Movement Great Bardfield Artists
Awards RA, CBE

Edward Bawden CBE RA (1903 – 1989) was an English painter, illustrator and graphic artist, known for his prints, book covers, posters, and garden metalwork furniture.[1] He was admired by Edward Gorey, David Gentleman and other graphic artists.

Early life and studies[edit]

Edward Bawden was born in England on 10 March 1903, at Braintree, Essex, the only child of Edward Bawden (ironmonger) and Eleanor Bawden (née Game). His parents were Methodist Christians. A solitary child, he spent much time drawing or wandering with butterfly-net and microscope. At the age of seven he was enrolled at Braintree High School, and began studying or copying drawings of cats by Louis Wain, illustrations in boys' and girls' magazines and Burne Jones's illustrations of Malory's Morte d'Arthur. Later his parents paid for him to attend the Friends' School at Saffron Walden, and there, when he was fifteen, the headmaster recommended him to study for one day a week at Cambridge School of Art.

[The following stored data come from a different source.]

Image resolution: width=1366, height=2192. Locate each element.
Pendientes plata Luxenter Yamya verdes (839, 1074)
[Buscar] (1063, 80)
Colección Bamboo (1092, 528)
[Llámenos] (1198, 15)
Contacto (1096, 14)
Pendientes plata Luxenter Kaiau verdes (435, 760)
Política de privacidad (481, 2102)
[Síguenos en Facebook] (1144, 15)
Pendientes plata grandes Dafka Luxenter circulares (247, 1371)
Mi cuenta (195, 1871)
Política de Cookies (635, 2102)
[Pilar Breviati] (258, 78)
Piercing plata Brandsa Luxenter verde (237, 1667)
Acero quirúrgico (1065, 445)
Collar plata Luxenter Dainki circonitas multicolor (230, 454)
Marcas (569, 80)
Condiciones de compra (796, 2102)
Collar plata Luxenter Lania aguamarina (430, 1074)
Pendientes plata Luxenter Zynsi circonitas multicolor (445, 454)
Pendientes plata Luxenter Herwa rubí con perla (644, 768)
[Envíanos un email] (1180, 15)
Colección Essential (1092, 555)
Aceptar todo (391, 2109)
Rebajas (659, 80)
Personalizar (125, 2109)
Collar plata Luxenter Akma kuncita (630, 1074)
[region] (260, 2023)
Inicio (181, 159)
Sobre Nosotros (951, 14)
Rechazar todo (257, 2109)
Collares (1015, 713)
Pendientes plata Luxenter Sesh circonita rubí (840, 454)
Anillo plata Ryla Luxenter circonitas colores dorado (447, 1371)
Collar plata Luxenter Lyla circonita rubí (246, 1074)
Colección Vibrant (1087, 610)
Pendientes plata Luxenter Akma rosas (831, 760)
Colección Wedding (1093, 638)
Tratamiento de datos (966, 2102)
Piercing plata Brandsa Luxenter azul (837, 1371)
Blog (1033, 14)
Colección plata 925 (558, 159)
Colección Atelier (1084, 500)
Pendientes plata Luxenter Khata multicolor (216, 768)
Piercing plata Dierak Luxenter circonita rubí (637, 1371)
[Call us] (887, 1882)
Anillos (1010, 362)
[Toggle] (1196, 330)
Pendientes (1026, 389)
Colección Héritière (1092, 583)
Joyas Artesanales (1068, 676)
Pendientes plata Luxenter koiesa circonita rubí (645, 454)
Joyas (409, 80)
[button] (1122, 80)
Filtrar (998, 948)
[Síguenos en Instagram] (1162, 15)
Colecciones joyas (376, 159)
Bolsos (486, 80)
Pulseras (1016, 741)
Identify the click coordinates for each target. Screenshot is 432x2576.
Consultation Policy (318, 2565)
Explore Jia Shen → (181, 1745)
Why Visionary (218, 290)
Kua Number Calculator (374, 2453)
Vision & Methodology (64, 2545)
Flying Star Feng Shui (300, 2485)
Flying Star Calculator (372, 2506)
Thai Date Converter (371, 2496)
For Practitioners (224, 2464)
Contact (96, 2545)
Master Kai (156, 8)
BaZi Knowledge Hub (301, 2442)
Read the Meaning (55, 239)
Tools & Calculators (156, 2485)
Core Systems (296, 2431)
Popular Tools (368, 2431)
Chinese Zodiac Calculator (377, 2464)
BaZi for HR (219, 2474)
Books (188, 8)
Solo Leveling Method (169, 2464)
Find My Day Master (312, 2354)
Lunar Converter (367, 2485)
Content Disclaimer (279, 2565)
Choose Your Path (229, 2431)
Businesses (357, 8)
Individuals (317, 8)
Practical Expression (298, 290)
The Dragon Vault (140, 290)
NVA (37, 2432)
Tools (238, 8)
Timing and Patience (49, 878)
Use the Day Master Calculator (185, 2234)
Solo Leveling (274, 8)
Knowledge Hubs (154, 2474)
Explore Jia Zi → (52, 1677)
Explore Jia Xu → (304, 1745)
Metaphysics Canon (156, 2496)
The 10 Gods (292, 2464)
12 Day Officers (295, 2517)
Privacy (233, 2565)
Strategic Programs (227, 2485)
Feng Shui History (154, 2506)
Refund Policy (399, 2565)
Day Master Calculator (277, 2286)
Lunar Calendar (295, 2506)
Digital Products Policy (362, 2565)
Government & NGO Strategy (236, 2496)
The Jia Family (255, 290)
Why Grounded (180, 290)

On leaving school in 1919 he attended Cambridge School of Art full-time (1919 to 1921). Here he became interested in calligraphy and in the work of Aubrey Beardsley, Richard Doyle, William Morris and other Victorians.[2] This was followed in 1922 by a scholarship to the Royal College of Art School of Design in London, where he took a diploma in illustration until 1925.[3] Here he met his fellow student and future collaborator, Eric Ravilious; the pair were described by their teacher, Paul Nash, as "an extraordinary outbreak of talent".

Early work[edit]

In an Air Raid Shelter, Dunkirk- Bombs are dropping. (IWM ART LD239)

By 1930 Bawden was working one day a week for the Curwen Press (as was Ravilious and their former tutor, Nash), producing illustrations for leading accounts such as London Transport, Westminster Bank, Twinings, Poole Potteries and Shell-Mex.[3]

In 1928, Bawden was commissioned by Sir Joseph Duveen at the rate of £1 per day to create a mural for the Refectory at Morley College, London with Ravilious and Charles Mahoney. The mural was opened in 1930 by former Prime Minister Stanley Baldwin, at the time leader of the opposition, having ended his premiership in 1929.[4]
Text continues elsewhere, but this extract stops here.